FRAGMENTO MOSTRADO:
Convengamos entonces que así es la Vida.
Pero, al mismo tiempo, y más allá de esa inexorable fuerza y ley del turbión fenoménico, yéndonos psiquismo adentro me interesa investigar si esos contenidos de nuestra mente –la envidia, la mentira, la ambición, el odio, la codicia, la extrañeza del otro, la servidumbre impuesta, la insociabilidad, la máscara de la respetabilidad, el disfraz del engaño, la agresividad solapada de la soledad, el insulto (“saltar sobre el otro”) violento y provocador, la ira desatada, la burla despreciativa, la discriminación racial feroz, el supremacismo de la ciencia, la imposición excomulgante de las religiones y la política– son realmente una invención de la competitividad aprendida ya en nuestra infancia desde el colegio.
Así, se nos educa para competir. Algunos, para ser guerreros inmisericordes. Otros, para saborear el gusto a sangre del asesinato…
Los norteamericanos, uno de los pueblo deportivos más estimulado por su gobierno, no dicen de alguien que es un ganador, sino que no es un perdedor.
Ser un perdedor es sinónimo, para ellos, de ser alguien condenado a no existir, barrido de la vida de relación.
Tanto es el desprecio que se siente por ese alguien que ha quedado fuera de la competencia misma. Tanto desamor que se inyecta en lo minusválido de una persona no realizada.
¿Cómo esperar, de este modo, que haya paz?
La paz es la suprema palabra que debería importarnos a todos. Suficiente guerra hay ya dentro de nuestra intimidad de conciencia, condicionada y estimulada en la competencia por sobresalir y alcanzar el éxito.
La paradoja es que logrando el éxito uno queda fuera de sí mismo, queda hueco como un molde para hacer la figura de cera, queda vacío, hecho un androide. Etimol. “éxito” es “quedar, salir”. Es lo contrario de lo que se busca, puesto que el éxito obliga a conservar el título o trofeo ganado, y entonces la pobre víctima del éxito ya no tiene más vida interior: depende del espejismo social…
El ajedrez, entonces, desde su creación como un juego-competencia, significa que es un tablero bélico, en que la inteligencia creadora queda sustituida por la estrategia de la astucia. Estrategia es estrategia, no alude a otra cosa, y estratega es ese: el que planifica la guerra.
No insistiremos más en este aspecto, en que cada pieza de los 64 casilleros o escaques representan figuras guerreras sobre el campo de batalla de la competencia.
Sólo nos interesa destacar que donde hay pelea hay competencia, y viceversa.
Ahora entraré de lleno a lo que pude observar en una competencia organizada muy bien para el entonces campeón mundial Garry Kasparov (a quien se considera uno de los campeones mundiales más inteligente de todos los tiempos) y, curiosamente, la máquina Deep Blue.

TAREAS Y EJERCICIOS:
1 > Transcribe sin cambios el fragmento sobre la competencia desde las palabras "Ser un perdedor" hasta las palabras "que haya paz?", ambas incluidas.
2 > Según el fragmento sobre la competencia, ¿para qué se nos educa? Enumera todos los fines que menciona.

Entradas sobre coordenadas de destino:
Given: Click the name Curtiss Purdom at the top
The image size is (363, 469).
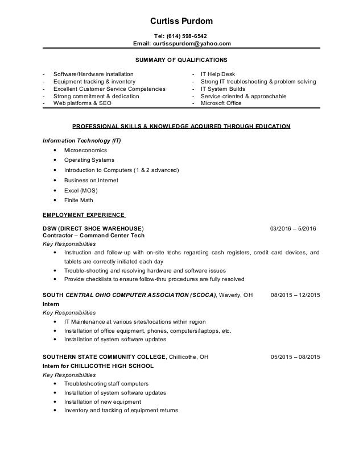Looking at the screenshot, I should click(x=182, y=22).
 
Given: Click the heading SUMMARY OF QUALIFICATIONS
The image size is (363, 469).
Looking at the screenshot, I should click(x=182, y=60).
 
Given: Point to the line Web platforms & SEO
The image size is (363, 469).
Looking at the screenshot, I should click(x=82, y=103).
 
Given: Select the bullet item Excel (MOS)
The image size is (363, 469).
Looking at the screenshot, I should click(x=80, y=190).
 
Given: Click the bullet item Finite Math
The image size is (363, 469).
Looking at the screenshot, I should click(x=78, y=200).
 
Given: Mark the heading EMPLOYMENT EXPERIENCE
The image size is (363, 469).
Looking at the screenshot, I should click(x=84, y=215).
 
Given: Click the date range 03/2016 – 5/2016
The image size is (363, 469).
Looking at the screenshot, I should click(x=294, y=228).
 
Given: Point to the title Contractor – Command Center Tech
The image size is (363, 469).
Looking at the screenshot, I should click(x=94, y=235).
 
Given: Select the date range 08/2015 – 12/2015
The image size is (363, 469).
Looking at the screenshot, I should click(x=295, y=295).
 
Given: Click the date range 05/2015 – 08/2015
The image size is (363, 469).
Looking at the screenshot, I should click(x=295, y=357).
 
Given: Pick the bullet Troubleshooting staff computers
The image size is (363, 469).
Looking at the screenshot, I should click(x=106, y=383).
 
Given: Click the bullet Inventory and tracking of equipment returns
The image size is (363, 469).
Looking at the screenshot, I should click(x=121, y=410).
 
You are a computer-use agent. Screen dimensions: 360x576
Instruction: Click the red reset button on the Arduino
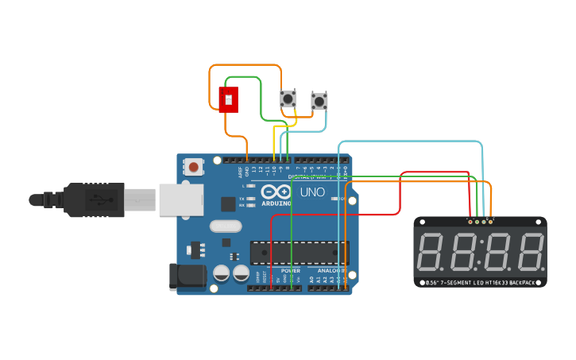point(193,167)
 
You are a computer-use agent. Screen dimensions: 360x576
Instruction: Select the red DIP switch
point(228,100)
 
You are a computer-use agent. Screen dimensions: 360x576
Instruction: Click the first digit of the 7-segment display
point(430,251)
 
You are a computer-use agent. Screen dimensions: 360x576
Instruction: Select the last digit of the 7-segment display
point(531,251)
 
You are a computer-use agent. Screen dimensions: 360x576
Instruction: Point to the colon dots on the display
point(481,251)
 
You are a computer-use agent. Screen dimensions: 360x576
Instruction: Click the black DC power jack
point(187,277)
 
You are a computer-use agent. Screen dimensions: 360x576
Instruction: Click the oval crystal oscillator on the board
point(226,226)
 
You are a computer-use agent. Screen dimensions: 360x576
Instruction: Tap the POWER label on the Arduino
point(290,271)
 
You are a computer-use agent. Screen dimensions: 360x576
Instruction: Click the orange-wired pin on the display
point(490,221)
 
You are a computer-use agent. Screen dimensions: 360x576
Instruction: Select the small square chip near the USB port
point(228,203)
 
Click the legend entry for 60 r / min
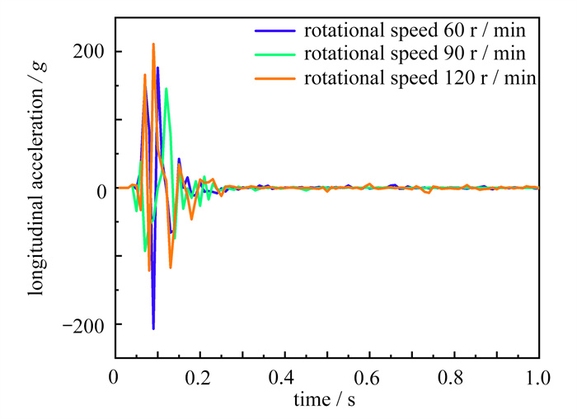click(415, 32)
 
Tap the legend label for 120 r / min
click(420, 79)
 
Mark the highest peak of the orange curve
click(153, 44)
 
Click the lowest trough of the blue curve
click(153, 328)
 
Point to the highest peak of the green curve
click(167, 89)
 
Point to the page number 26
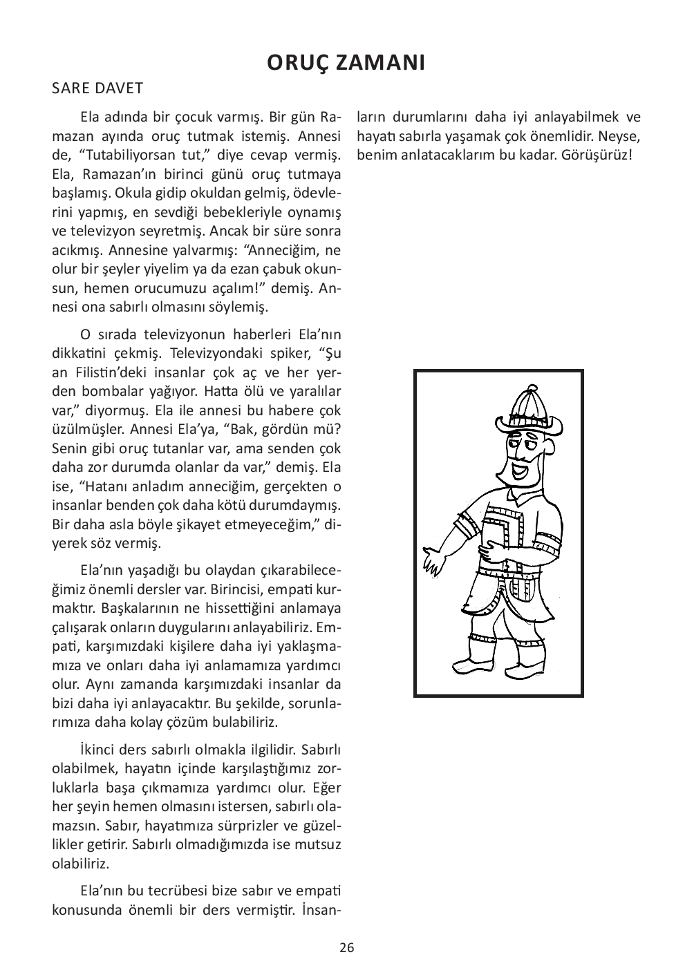click(347, 948)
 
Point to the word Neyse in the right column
click(622, 135)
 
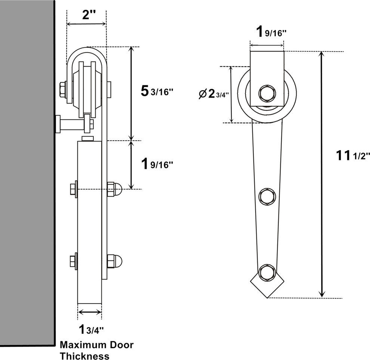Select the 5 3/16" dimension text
(157, 91)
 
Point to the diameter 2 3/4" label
(213, 94)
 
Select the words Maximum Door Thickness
(96, 350)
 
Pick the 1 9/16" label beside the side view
(157, 164)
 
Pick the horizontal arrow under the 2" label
(86, 24)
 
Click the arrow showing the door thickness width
(89, 312)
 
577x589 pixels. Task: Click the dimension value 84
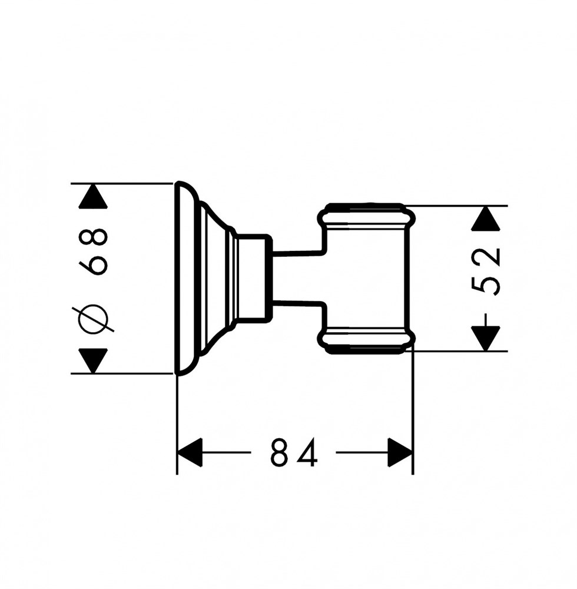tap(294, 452)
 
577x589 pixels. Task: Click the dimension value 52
tap(486, 271)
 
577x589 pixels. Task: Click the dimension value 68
tap(93, 252)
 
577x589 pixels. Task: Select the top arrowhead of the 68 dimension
tap(93, 196)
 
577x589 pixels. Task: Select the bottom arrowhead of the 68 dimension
tap(93, 361)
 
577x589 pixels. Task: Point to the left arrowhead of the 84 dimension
tap(190, 452)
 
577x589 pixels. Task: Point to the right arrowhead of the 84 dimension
tap(400, 452)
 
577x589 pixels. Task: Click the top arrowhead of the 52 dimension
tap(486, 219)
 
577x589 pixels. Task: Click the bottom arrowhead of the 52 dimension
tap(486, 339)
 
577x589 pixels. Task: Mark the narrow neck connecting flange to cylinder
tap(297, 279)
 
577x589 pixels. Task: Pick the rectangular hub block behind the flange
tap(253, 279)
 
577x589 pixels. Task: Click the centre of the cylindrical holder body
tap(366, 279)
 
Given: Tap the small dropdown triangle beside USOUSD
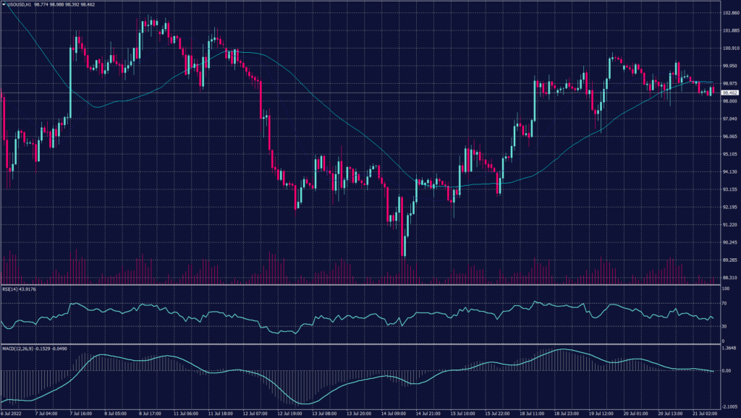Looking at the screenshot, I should [x=4, y=4].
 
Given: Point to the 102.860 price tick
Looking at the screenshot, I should [x=729, y=13].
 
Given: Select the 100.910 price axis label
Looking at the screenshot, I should [x=729, y=48].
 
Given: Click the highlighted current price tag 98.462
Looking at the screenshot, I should [x=729, y=93].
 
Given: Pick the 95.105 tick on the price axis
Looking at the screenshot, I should [x=729, y=154].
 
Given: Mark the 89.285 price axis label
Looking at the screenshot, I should [x=729, y=260].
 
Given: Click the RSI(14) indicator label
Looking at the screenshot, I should [x=18, y=289].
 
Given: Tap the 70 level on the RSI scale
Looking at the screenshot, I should [x=724, y=304].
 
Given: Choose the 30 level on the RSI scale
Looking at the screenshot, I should [x=724, y=327].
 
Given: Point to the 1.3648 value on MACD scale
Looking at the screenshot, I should [x=729, y=348].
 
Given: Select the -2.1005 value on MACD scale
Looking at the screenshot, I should [x=729, y=406].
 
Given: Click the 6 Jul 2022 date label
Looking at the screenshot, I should [x=13, y=414].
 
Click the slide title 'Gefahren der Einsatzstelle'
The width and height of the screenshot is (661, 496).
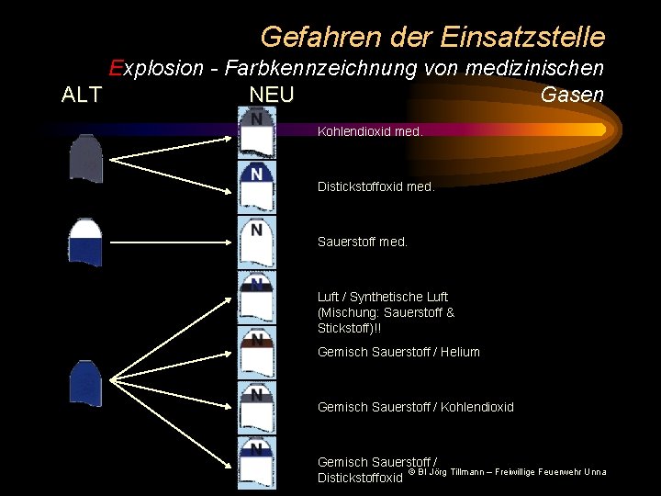[432, 37]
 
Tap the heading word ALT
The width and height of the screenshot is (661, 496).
[81, 95]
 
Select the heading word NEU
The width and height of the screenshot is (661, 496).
[271, 95]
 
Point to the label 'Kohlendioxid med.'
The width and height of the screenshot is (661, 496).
[370, 131]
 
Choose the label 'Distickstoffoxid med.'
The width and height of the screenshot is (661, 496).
[375, 186]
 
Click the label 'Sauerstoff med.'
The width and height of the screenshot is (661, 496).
[362, 242]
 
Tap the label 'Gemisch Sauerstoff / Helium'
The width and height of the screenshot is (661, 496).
[398, 352]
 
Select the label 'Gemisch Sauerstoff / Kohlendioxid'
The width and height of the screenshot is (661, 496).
[415, 407]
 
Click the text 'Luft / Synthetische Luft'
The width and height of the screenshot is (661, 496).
[383, 297]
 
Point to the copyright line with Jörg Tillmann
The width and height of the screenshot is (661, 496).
[507, 472]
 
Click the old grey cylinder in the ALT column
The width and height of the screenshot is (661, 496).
[85, 158]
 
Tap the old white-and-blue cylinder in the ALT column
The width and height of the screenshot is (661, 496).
[85, 242]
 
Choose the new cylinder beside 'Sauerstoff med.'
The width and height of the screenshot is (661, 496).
[256, 242]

SOLUCIONES EN ORDEN:
1 >
Ser un perdedor es sinónimo, para ellos, de ser alguien condenado a no existir, barrido de la vida de relación.
Tanto es el desprecio que se siente por ese alguien que ha quedado fuera de la competencia misma. Tanto desamor que se inyecta en lo minusválido de una persona no realizada.
¿Cómo esperar, de este modo, que haya paz?

2 >
- Para competir.
- Para ser guerreros inmisericordes (algunos).
- Para saborear el gusto a sangre del asesinato (otros).